WORK TO BE COMPLETED
Once you find the line with "lifestyle (907, 55)" in the data that follows, repeat it and every line after it exactly, through the line with "trends (1009, 55)".

DATA LISTING
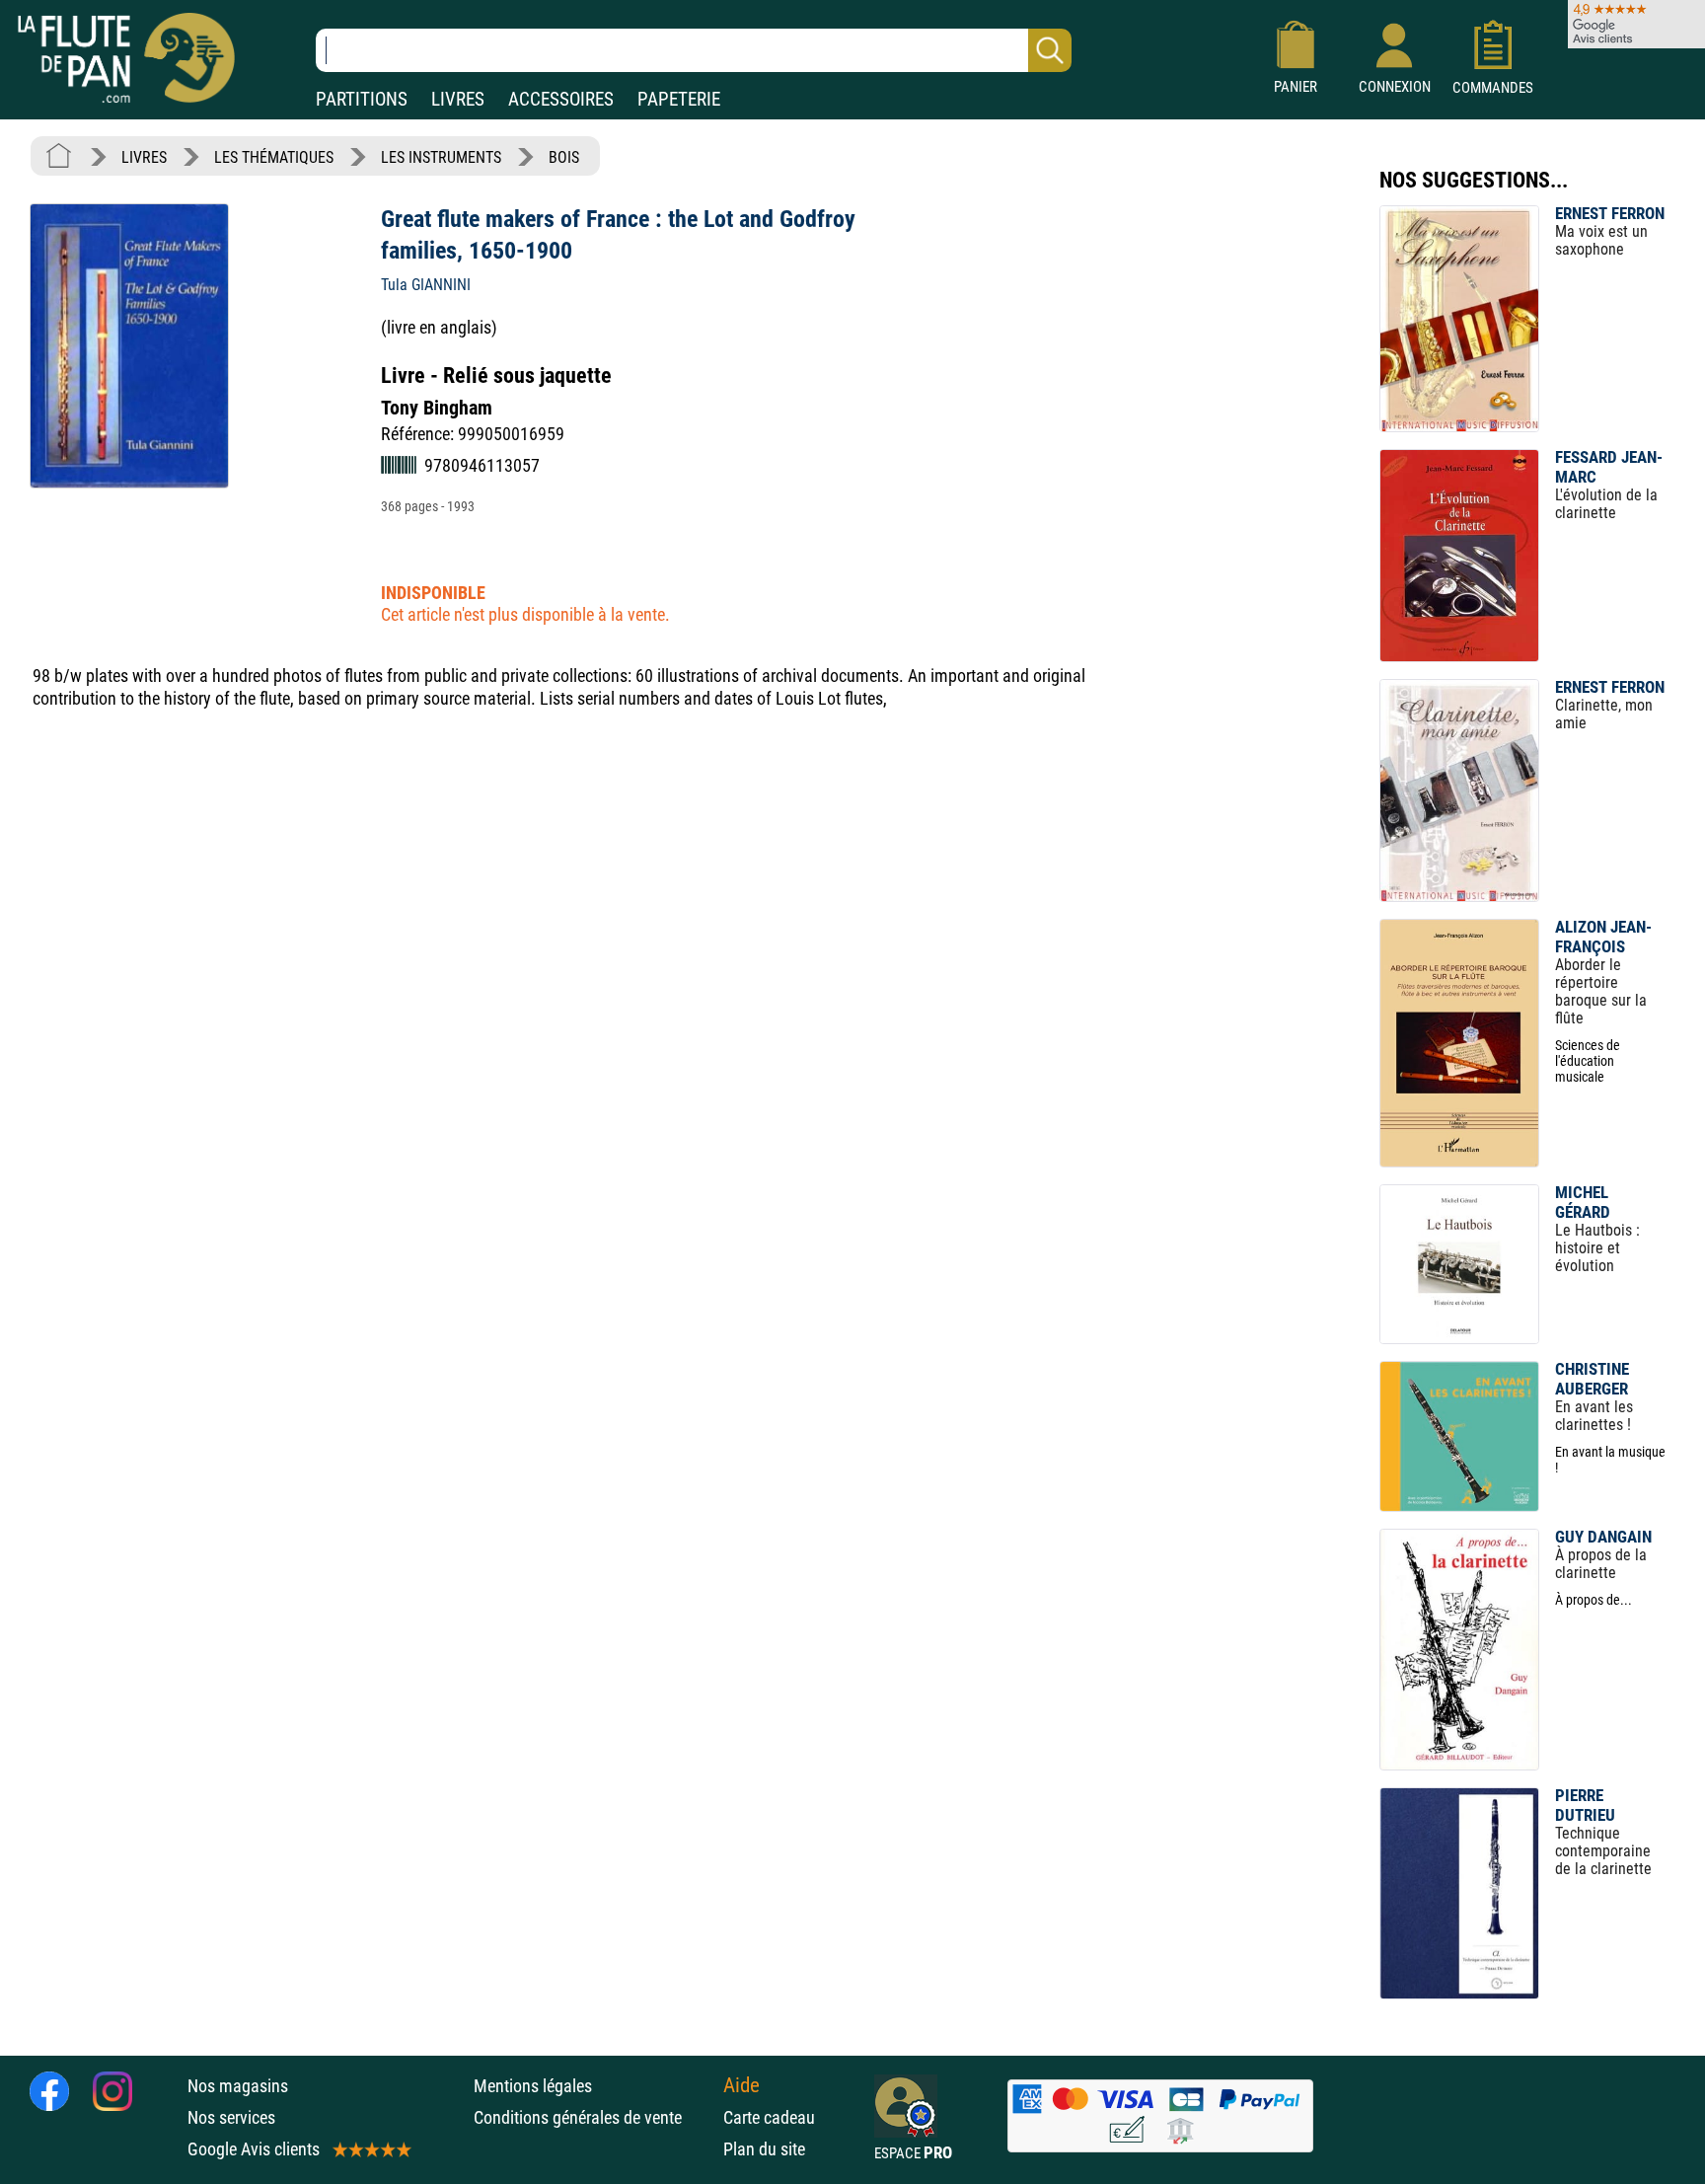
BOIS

--

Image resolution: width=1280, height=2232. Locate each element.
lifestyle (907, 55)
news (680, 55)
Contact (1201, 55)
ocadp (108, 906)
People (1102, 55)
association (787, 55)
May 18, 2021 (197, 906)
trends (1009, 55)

WRITTEN SOLUTION
lifestyle (907, 55)
news (680, 55)
Contact (1201, 55)
ocadp (108, 906)
People (1102, 55)
association (787, 55)
May 18, 2021 (197, 906)
trends (1009, 55)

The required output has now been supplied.